Moehrholt didn’t know a Sun Salutation from a Downward Dog when he decided to try out a class aimed at the military community several years ago. Some Starbucks partners in Georgia, where his husband was stationed at the time, persuaded him to go. The class was full of people with PTSD and others with war-related injuries, and Moehrholt listened incredulously as they told the instructor after class how much yoga was helping them cope, physically and emotionally. One man missing a leg said he’d become more mobile. Others said that yoga helped them channel calm.

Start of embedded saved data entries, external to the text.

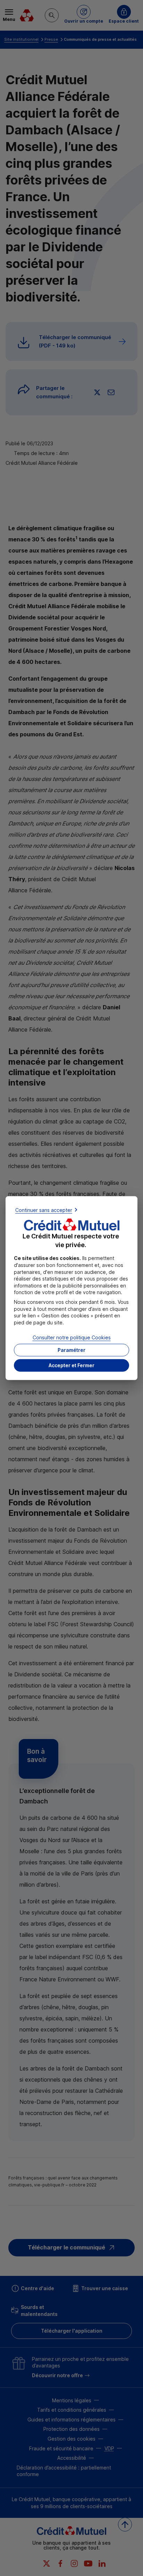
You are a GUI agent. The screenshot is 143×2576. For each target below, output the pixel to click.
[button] (71, 1365)
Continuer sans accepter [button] (43, 1210)
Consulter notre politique (72, 1337)
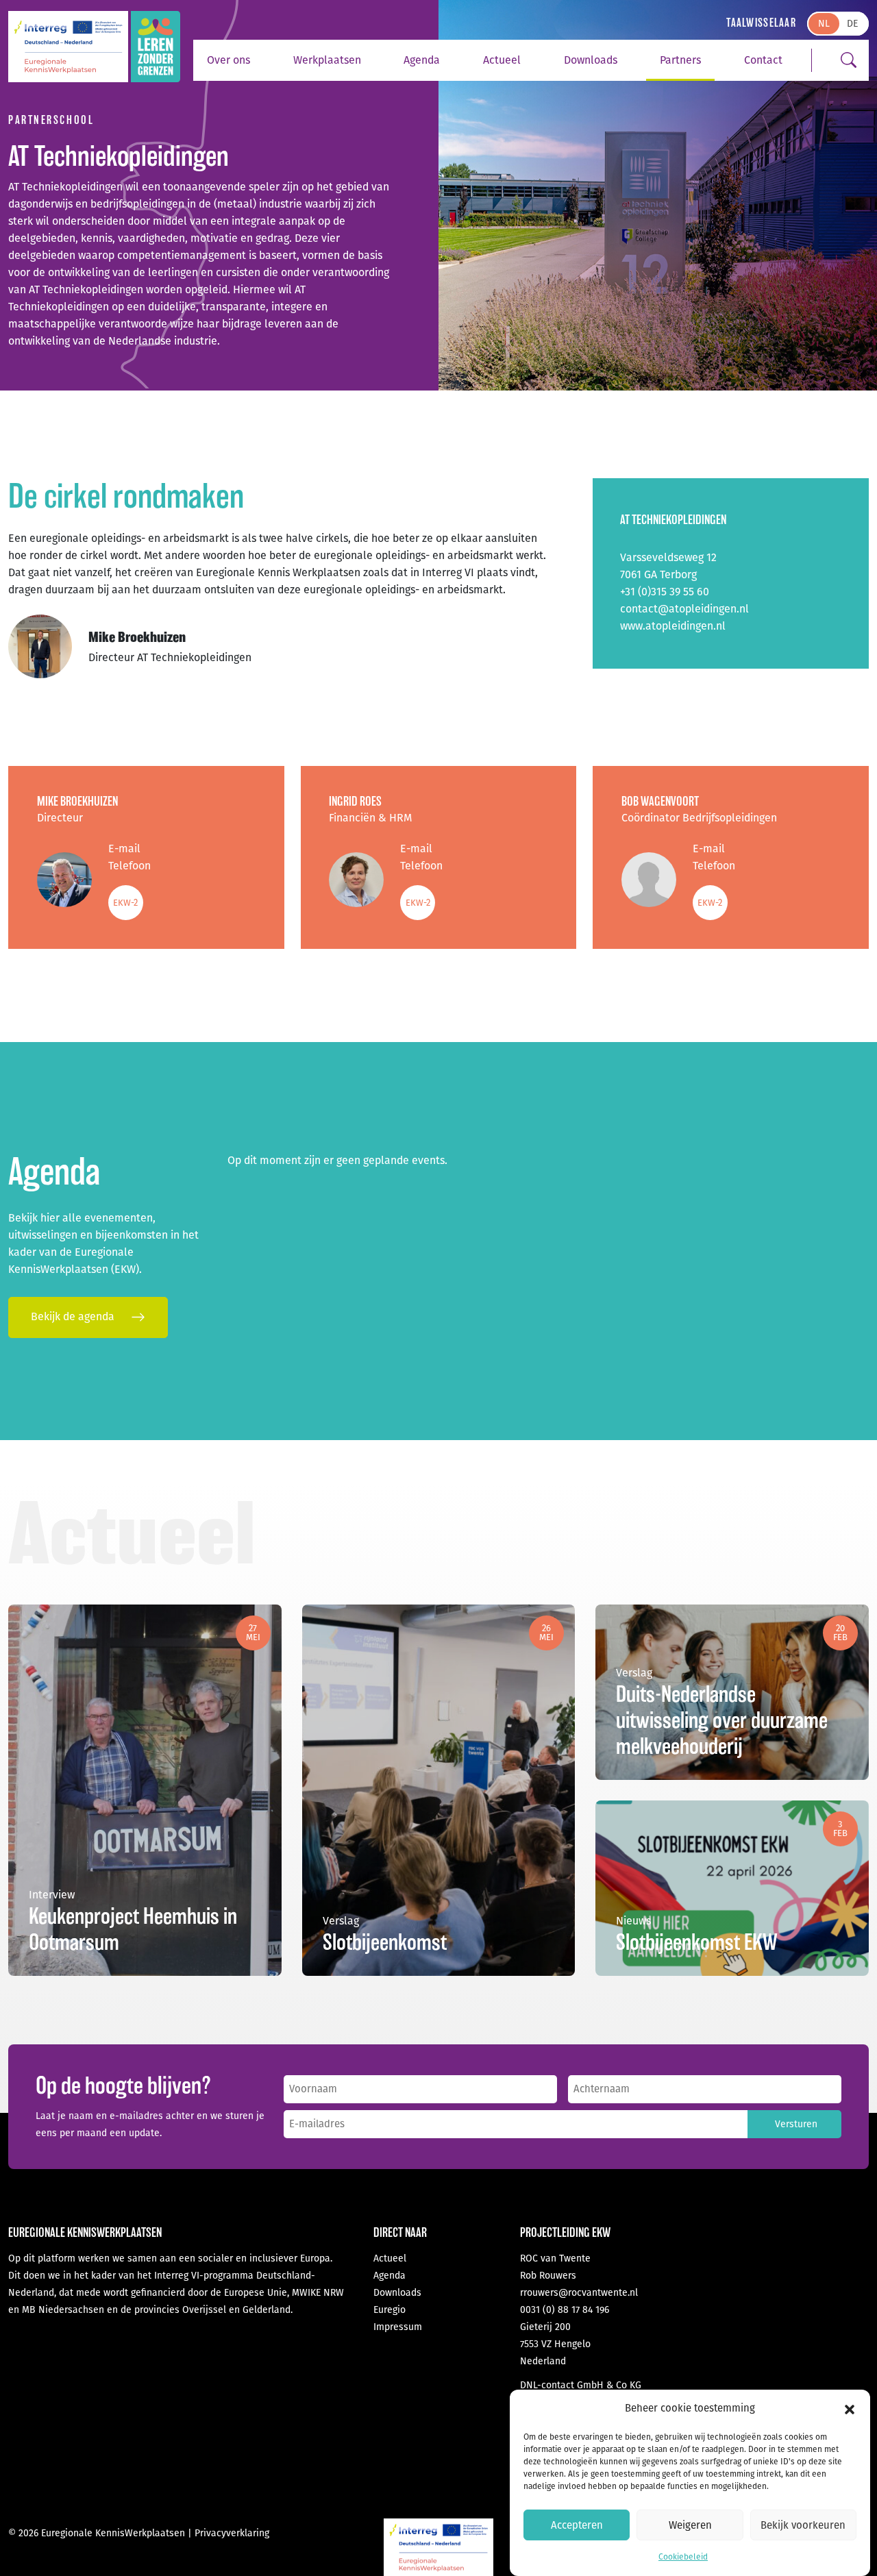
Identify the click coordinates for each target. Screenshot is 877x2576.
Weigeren (690, 2525)
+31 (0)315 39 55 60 (664, 591)
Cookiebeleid (683, 2557)
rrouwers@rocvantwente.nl (579, 2293)
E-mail (124, 848)
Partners (680, 59)
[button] (849, 2409)
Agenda (422, 59)
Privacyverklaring (232, 2533)
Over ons (228, 59)
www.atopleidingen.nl (673, 625)
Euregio (389, 2310)
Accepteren (577, 2525)
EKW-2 (125, 902)
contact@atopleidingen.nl (684, 608)
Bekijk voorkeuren (803, 2525)
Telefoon (129, 865)
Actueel (502, 59)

On the spot, Moehrholt decided he wanted to be a part of that. He became a committed yogi and started his instructor certification. He is now a volunteer yoga teacher with the Army Community Service Corps at Ft. Bragg, N.C., where his husband is stationed, and will soon become lead instructor for the Warrior Transition Battalion, teaching yoga as therapeutic recovery for wounded soldiers entering the civilian world. Moehrholt is continuing to learn which poses are beneficial for people with PTSD, but all his classes emphasize restorative yoga, which encourages practitioners to hold postures for a long time. “It’s a mental barrier to stay there in the position for so long,” said Moehrholt, a two-year partner and shift supervisor at a Starbucks in Fayetteville, N.C. “It works because it’s the opposite of fight versus flight.”
Kelly Shaddix has been attending Moehrholt’s yoga classes since July. Shaddix, whose husband is in the Army, finds that they help her cope with the anxiety that comes along with having a spouse in the military. “It’s an extra layer of stress that most people don’t have to deal with,” said Shaddix. “If I’ve had a rough week, going to class with Joey is like a reset button that gets me out of my negative head space.”
A few times, Shaddix’s husband has reluctantly accompanied her. “He makes a whole lot of fun when we go in and when we leave, he says, ‘I’m really glad we did that.’”
Core military values translate to a focus on service
What yoga does for some people, music achieves for others. Sean Greenlee helps underserved children get access to private music lessons, expanding their horizons and view of what’s possible.
Greenlee, manager of Starbucks global social responsibility, got interested in the nonprofit Key to Change because his son, a freshman in high school, plays violin. “A lot of diverse kids don’t necessarily see being in an orchestra as a possibility for them,” said Greenlee, a three-year partner. The cost of renting an instrument and affording private lessons can be daunting, which is why professional violinist Quinton Morris launched Key to Change, with the goal of making violin lessons accessible to any interested child.
Greenlee served in the Navy for 10 years, where he internalized the importance of service to others, which he now translates to his position as president of Key to Change. “A lot of core values that we learn and the character that we build in the military carries over to our outside work,” said Greenlee. “I was drawn to Starbucks because of our focus on service. I serve in the company and I want to be able to continue to do that in my outside life as well.”
That’s a common sentiment, says Bill Rausch, executive director of Got Your Six, which is military slang for “I’ve got your back.” Got Your Six empowers veterans to lead a resurgence of community in the U.S. by encouraging them to volunteer, get to know their neighbors and vote.
“A lot of veterans miss the camaraderie and the shared purpose of the military,” said Rausch. “When they volunteer, they think, ‘Hey, we have a second service.’”
Got Your Six has crunched census data and discovered that veterans volunteer at higher rates than their civilian counterparts. The findings were hardly surprising to Rausch. “The idea is simple: By joining the military and serving your country, you leave the military more inclined to stay civically engaged.”